Scan the listing below and copy each line holding the word "Need".

Segment Open

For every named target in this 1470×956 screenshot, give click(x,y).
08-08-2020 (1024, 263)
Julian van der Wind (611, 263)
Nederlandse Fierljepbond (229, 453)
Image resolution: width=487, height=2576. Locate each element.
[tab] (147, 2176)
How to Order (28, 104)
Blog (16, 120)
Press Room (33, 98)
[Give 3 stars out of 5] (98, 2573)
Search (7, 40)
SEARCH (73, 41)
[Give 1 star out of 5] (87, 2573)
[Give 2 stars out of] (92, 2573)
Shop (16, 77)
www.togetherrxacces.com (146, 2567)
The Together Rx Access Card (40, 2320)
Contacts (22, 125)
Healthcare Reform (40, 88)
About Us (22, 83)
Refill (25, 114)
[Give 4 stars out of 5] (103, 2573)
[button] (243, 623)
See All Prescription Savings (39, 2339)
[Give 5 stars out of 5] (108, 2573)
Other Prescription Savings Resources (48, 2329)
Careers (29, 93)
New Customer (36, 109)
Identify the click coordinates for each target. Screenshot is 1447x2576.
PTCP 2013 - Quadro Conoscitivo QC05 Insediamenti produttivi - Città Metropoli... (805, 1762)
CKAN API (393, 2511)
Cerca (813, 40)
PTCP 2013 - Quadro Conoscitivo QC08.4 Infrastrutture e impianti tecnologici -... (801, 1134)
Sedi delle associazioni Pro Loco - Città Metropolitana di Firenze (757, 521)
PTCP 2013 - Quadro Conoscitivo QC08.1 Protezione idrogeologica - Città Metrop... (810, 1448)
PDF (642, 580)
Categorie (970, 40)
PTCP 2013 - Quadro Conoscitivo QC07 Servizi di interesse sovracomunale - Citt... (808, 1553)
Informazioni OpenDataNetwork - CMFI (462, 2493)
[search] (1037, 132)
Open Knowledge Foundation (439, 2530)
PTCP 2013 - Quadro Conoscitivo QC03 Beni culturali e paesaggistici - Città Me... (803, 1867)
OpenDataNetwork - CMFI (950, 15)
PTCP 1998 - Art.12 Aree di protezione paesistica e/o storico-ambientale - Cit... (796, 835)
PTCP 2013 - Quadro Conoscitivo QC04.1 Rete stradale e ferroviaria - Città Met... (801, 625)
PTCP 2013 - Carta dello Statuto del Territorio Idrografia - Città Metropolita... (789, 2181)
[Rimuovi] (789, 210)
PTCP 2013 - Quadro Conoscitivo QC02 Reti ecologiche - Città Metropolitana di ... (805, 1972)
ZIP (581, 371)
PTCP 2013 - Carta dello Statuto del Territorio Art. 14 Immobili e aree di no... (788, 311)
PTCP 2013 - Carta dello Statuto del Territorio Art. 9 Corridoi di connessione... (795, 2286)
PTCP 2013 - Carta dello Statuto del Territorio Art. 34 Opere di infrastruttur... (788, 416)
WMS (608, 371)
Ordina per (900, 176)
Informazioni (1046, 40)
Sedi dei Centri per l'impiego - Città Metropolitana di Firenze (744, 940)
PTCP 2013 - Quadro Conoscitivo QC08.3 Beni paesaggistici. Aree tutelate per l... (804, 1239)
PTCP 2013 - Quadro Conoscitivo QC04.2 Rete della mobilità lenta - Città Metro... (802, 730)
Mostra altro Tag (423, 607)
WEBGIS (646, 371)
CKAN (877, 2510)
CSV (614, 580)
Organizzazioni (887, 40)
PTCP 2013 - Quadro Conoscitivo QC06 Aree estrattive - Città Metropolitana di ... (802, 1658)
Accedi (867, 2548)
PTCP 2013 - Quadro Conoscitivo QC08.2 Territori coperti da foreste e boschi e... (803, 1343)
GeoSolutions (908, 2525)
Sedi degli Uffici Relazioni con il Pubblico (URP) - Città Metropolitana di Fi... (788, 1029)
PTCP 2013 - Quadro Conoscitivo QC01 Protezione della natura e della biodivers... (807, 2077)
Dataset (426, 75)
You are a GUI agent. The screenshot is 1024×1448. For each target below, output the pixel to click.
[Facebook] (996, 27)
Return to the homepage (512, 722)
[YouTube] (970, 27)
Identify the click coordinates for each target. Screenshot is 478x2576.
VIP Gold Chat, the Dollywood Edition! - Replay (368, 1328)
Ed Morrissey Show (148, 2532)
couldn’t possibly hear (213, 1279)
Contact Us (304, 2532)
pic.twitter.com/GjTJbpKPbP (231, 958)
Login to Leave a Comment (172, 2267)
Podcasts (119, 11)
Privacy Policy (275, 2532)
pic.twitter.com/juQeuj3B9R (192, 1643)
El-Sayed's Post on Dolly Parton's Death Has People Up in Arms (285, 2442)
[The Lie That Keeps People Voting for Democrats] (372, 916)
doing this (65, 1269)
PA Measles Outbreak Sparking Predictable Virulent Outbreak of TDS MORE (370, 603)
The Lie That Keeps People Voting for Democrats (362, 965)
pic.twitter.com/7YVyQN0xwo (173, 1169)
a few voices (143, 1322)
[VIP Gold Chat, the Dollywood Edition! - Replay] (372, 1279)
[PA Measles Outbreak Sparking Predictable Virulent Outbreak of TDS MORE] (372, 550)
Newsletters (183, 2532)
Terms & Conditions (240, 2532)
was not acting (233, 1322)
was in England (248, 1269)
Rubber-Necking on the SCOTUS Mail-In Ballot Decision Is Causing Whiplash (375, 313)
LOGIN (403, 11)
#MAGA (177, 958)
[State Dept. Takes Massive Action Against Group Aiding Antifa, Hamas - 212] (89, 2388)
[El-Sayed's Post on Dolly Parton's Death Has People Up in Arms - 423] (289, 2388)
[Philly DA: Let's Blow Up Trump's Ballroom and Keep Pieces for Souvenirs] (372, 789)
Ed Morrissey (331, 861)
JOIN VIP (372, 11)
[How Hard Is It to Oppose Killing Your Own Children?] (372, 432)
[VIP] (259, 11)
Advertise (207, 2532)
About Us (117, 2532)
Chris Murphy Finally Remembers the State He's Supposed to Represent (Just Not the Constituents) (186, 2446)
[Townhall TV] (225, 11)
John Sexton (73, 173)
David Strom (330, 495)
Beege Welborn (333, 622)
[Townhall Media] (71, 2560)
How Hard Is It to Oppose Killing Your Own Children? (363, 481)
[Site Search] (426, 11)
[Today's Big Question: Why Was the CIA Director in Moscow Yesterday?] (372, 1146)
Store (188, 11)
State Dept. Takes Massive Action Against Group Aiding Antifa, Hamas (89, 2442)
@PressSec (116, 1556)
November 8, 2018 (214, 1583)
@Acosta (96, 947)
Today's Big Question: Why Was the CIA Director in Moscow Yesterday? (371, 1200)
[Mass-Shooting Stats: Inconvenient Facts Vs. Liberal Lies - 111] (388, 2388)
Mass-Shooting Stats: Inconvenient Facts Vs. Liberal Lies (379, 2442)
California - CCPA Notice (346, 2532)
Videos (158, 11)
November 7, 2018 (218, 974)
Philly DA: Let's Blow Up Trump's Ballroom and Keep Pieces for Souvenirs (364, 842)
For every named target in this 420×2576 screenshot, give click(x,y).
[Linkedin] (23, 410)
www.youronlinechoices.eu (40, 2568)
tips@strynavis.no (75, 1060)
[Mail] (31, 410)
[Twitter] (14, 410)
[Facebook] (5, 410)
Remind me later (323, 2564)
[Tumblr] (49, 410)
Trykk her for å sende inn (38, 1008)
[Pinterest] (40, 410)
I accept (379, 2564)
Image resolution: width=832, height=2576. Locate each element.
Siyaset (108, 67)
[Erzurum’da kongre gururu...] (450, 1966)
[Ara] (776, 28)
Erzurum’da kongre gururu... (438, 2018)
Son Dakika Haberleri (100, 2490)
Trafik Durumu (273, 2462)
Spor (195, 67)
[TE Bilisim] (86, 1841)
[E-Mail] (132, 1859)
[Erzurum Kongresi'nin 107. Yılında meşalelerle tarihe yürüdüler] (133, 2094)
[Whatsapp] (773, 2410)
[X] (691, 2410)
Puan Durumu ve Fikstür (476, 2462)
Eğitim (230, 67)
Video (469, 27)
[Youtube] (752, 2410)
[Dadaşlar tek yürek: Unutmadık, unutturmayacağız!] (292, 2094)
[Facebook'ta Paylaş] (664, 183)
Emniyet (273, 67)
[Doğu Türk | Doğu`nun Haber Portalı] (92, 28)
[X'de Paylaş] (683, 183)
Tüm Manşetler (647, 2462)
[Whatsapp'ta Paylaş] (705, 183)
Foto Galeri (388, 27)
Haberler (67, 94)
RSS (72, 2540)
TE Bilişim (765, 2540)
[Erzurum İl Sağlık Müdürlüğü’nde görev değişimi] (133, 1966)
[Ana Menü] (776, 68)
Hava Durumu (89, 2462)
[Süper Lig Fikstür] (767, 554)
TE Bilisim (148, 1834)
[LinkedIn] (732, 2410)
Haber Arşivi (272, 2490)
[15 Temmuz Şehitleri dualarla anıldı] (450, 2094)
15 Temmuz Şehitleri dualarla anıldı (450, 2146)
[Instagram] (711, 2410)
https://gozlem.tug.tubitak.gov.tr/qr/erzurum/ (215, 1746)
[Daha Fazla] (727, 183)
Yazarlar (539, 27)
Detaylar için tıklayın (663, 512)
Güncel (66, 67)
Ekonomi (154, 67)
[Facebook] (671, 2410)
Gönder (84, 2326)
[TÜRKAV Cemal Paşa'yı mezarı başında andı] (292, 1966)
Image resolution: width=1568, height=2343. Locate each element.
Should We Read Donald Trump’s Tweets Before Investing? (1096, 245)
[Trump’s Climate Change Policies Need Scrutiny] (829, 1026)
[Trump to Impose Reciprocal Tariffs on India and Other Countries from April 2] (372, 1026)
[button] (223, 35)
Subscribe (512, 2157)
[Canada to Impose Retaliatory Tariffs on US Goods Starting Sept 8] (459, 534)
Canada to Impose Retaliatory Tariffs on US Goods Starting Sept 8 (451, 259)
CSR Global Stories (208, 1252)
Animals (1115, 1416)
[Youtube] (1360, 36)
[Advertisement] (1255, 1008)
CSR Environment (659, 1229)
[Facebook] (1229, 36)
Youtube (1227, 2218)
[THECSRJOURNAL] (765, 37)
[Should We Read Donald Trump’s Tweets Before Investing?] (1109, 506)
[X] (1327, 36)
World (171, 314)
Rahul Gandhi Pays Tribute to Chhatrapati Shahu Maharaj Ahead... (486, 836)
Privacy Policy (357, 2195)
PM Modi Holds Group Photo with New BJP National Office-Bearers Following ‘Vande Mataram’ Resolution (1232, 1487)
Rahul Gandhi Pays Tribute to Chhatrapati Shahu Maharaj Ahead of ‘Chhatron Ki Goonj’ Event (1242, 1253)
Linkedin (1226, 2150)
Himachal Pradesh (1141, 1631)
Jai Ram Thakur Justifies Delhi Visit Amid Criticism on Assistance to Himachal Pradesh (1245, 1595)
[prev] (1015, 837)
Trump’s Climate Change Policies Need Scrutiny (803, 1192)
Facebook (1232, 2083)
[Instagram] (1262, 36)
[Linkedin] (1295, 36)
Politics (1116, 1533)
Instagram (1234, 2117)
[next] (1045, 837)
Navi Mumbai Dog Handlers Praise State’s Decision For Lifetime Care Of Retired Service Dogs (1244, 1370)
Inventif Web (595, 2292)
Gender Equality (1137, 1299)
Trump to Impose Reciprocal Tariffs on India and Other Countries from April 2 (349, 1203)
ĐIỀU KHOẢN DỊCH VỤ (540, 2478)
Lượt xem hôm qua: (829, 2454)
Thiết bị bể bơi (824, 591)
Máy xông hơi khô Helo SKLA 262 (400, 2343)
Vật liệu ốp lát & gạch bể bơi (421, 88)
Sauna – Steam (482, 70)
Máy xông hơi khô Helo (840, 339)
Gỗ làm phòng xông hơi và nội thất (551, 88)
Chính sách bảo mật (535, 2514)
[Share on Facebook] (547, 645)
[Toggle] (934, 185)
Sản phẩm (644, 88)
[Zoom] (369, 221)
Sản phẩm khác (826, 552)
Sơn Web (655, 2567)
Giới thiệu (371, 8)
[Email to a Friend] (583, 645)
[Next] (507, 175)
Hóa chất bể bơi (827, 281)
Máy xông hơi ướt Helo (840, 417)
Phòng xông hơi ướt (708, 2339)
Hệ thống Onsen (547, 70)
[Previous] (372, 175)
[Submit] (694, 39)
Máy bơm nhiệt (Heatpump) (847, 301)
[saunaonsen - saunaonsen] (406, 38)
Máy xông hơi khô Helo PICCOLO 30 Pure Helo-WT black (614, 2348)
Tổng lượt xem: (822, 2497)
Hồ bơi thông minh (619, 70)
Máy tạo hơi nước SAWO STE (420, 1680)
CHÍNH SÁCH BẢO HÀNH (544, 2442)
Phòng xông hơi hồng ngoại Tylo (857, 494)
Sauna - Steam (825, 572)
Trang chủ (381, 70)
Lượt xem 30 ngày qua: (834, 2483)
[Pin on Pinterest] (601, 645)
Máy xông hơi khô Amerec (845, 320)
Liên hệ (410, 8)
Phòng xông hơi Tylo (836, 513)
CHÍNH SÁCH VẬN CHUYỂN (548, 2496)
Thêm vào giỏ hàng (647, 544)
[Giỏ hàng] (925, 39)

Segment Closed

### Result
[Trump’s Climate Change Policies Need Scrutiny] (829, 1026)
Trump’s Climate Change Policies Need Scrutiny (803, 1192)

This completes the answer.